Muhammad J. Wartabone, Senator asal Sulawesi Tengah mengatakan bahwa apa yang menjadi pembahasan hari ini di Dharmasraya akan dijadikan sebagai rekomendasi tertulis Komite IV DPD RI yang akan dismapikan kepada Mitra kerja terkait.
“Mengenai aturan BLT 40% , DPD RI perlu membuat sebuah ketegasan untuk mengusulkan agar ada tambahan ketentuan bahwa 40% ini berlaku bagi daerah-daerah tertentu, disesuaikan dengan kebutuhan dan kondisi masing-masing,” kata Wartabone.
Selain itu, aspirasi mengenai peraturan tentang dana desa yang membingungkan Nagari, Wartabone berpendapat sebaiknya cukup satu Kementerian saja yang membuat aturan tentang Dana Desa tersebut.

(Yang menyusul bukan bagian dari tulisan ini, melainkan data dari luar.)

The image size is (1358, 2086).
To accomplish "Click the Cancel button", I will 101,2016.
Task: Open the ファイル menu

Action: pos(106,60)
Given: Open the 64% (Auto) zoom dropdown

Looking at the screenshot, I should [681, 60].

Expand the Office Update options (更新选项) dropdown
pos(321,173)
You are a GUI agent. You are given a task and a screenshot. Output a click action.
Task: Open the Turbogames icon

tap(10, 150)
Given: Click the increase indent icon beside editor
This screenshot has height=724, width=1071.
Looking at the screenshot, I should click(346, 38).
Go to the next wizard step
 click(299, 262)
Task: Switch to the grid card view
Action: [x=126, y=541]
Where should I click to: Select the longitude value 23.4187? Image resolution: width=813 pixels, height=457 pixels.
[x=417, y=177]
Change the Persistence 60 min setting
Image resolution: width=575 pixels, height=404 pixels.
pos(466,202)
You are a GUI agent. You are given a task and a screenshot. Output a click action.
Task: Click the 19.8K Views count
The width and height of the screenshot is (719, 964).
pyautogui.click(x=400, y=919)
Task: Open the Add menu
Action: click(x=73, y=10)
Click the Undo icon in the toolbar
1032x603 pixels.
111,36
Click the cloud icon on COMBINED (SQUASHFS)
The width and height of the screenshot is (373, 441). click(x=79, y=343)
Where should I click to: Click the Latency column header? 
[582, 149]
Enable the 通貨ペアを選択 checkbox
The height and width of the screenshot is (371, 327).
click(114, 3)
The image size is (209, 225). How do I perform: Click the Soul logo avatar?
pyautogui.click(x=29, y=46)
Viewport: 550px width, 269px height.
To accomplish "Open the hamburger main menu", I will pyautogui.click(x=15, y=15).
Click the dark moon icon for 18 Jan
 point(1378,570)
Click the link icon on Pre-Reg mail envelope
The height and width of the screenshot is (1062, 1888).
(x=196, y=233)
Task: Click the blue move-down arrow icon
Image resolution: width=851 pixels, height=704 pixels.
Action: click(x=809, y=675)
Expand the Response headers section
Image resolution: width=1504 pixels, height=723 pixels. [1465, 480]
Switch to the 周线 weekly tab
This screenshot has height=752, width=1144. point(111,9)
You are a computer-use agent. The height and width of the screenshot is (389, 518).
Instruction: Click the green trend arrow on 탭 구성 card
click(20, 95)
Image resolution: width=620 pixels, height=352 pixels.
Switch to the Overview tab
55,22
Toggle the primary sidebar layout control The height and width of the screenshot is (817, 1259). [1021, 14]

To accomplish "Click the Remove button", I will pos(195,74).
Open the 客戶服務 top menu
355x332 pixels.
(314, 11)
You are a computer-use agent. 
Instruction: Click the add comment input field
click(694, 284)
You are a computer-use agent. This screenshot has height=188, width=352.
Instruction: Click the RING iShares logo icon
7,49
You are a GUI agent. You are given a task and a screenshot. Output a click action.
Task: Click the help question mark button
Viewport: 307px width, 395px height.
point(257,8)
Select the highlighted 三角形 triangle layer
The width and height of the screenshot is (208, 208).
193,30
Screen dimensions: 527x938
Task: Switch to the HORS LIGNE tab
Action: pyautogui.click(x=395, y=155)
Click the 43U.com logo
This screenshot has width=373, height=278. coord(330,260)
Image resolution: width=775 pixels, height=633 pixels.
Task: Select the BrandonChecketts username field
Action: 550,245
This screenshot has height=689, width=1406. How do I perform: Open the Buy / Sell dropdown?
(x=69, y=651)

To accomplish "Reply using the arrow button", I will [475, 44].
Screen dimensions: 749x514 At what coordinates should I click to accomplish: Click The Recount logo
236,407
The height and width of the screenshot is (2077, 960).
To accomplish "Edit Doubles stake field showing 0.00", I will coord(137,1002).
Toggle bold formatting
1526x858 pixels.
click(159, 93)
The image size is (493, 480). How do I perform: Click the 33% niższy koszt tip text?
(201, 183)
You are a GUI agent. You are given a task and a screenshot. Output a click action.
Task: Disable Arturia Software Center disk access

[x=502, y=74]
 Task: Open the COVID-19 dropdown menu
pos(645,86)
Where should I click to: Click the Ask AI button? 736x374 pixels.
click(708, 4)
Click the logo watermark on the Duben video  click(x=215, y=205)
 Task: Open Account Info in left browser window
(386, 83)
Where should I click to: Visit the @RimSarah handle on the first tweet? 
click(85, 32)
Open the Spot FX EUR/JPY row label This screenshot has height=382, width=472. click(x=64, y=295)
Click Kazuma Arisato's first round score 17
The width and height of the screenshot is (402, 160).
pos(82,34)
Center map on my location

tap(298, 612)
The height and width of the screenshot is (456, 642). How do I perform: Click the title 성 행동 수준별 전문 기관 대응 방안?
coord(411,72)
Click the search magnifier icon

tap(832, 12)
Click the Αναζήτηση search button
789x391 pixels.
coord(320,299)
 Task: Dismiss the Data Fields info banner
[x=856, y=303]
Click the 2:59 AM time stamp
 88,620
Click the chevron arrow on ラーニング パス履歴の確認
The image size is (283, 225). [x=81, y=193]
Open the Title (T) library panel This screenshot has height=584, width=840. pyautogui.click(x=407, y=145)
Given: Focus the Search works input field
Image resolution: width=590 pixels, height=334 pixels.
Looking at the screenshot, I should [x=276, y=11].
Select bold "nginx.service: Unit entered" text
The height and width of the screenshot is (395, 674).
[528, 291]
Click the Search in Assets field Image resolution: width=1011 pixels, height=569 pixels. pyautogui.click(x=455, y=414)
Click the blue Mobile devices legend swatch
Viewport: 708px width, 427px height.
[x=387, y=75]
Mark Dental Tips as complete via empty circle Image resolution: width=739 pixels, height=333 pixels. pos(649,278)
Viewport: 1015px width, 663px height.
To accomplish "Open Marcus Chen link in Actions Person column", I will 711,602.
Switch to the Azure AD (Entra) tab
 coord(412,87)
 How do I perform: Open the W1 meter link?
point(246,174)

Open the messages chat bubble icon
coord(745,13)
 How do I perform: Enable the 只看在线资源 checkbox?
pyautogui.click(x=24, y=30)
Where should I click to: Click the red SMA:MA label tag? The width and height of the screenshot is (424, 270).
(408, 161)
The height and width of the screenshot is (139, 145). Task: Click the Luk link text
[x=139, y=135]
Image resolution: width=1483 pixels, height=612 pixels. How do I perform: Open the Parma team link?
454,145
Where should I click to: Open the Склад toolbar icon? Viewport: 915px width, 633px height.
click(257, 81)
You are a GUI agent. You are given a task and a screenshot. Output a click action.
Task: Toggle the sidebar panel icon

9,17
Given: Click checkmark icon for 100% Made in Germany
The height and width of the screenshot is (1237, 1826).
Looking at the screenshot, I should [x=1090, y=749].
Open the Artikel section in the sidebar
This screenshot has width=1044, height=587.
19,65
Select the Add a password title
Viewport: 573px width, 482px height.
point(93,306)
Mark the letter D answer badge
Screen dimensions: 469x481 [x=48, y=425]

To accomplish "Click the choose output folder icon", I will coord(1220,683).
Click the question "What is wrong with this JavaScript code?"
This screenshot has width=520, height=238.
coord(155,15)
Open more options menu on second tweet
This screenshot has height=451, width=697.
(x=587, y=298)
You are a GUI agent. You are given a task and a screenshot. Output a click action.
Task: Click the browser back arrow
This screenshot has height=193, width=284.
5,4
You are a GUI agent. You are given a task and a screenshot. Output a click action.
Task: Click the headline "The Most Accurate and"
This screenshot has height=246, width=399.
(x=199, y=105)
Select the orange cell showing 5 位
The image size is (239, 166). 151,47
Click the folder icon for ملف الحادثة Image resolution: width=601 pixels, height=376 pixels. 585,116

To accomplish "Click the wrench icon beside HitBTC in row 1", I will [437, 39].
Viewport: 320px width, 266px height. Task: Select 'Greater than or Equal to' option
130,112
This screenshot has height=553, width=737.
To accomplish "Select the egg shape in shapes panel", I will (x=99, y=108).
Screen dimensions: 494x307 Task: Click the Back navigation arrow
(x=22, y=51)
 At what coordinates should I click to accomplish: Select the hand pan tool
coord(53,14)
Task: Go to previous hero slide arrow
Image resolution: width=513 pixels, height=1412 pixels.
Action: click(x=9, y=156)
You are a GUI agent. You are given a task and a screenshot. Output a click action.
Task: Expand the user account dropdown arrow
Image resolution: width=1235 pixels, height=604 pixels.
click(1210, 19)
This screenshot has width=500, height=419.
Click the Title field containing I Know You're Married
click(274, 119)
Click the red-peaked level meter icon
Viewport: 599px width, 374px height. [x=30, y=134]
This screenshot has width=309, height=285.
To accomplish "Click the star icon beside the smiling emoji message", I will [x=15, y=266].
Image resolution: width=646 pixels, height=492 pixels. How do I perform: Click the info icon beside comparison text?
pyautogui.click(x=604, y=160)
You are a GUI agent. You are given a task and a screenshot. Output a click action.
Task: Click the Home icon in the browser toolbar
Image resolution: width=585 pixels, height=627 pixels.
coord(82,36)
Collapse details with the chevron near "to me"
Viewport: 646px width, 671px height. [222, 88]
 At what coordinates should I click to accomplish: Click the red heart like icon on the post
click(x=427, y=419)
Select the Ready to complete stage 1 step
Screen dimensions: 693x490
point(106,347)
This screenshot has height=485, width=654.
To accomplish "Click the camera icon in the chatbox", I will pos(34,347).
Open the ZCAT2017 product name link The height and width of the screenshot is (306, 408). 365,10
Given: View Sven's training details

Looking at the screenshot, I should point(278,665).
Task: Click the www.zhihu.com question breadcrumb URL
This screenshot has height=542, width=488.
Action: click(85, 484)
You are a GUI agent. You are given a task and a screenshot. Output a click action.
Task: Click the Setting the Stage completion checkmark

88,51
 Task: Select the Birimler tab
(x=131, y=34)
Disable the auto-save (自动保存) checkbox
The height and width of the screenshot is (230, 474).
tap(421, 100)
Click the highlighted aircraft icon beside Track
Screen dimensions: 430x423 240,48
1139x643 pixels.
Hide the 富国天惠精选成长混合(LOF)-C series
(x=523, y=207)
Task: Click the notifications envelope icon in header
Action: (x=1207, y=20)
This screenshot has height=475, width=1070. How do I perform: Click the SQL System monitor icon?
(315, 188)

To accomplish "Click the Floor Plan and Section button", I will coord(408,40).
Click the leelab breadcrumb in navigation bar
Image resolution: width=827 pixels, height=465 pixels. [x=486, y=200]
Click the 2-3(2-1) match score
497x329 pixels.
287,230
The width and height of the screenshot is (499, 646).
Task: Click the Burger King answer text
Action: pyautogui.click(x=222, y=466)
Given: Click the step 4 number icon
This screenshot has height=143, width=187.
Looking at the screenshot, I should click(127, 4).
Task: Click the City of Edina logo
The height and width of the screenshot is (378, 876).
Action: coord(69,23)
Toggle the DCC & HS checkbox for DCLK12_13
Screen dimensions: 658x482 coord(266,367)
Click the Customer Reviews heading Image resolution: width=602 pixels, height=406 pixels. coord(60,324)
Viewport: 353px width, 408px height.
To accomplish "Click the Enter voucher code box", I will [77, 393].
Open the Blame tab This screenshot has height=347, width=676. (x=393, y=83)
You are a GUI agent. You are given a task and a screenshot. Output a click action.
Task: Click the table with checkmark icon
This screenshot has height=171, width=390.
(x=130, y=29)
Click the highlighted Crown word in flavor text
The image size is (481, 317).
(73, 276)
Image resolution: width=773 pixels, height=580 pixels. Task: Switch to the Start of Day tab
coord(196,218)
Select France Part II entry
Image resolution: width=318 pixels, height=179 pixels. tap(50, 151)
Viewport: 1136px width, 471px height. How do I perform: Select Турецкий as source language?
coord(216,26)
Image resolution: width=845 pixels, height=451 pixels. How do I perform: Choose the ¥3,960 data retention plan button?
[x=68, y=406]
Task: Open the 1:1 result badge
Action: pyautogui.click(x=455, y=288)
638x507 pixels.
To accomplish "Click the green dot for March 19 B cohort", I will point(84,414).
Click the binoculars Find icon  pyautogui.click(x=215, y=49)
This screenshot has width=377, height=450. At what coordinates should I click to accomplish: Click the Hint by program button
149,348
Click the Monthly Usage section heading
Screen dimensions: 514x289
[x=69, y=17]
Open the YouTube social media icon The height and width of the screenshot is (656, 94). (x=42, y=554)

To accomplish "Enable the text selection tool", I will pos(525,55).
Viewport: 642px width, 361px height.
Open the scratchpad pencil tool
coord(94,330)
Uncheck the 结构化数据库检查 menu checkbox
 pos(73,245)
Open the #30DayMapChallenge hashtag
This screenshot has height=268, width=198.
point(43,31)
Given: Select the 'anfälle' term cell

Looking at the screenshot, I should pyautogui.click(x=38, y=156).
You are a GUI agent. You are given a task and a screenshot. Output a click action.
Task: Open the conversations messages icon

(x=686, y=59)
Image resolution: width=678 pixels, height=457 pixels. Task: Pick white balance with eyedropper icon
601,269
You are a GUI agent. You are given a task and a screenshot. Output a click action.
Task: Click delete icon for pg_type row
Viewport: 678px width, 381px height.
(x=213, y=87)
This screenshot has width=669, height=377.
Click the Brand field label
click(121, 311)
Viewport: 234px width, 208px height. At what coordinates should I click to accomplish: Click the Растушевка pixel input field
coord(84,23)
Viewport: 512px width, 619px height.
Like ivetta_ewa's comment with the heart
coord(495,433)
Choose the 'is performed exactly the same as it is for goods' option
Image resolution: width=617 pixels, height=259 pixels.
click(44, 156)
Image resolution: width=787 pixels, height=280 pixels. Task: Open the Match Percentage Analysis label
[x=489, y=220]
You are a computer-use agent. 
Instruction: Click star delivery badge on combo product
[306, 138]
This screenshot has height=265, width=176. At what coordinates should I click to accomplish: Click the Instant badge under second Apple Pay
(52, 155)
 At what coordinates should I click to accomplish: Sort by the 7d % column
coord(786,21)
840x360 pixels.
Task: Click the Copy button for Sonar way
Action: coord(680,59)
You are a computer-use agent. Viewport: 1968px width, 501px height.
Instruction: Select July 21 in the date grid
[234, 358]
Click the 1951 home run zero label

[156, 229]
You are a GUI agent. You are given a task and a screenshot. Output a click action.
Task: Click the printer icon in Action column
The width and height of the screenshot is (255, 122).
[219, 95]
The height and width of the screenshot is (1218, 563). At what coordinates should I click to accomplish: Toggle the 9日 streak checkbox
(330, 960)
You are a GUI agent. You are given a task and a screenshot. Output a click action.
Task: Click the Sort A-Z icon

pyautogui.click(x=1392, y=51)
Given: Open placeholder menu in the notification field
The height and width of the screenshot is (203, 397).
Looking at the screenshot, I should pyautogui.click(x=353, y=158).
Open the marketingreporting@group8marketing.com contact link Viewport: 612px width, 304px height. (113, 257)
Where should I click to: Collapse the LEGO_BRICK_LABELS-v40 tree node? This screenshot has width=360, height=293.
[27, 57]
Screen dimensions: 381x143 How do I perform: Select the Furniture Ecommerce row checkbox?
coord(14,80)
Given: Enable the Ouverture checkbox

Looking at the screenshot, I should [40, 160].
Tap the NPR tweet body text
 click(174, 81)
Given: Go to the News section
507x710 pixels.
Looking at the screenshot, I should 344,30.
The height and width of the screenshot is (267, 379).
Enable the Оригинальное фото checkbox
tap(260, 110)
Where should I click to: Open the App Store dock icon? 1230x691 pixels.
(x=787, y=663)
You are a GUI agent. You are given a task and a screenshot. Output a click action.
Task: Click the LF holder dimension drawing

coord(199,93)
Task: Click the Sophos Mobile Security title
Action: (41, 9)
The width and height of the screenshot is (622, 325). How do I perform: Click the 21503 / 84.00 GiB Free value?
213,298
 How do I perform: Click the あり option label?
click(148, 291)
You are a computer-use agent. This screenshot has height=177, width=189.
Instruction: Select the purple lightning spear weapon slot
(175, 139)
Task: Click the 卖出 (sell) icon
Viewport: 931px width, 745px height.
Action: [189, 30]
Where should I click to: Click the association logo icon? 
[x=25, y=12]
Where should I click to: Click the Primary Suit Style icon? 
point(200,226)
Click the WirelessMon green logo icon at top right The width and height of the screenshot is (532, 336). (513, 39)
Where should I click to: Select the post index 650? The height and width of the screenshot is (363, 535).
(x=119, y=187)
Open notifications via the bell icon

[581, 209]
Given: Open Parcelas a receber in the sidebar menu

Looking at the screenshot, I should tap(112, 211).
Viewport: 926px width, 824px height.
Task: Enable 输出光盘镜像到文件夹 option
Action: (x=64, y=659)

Sebelum rapat kunjungan kerja ini ditutup oleh Ir. H. Dharmansyah selaku Wakil Ketua Komite IV DPD RI, perwakilan DPD Sumatera Barat, Maswar Dedi menyampaikan harapannya agar ada peraturan khusus untuk Nagari terkait ketentuan penggunaan dana desa (40% untuk BLT). “Peraturan jangan disamakan dengan daerah lain karena Nagari memiliki keunikan/kekhasan tersendiri,” pungkas Dedi.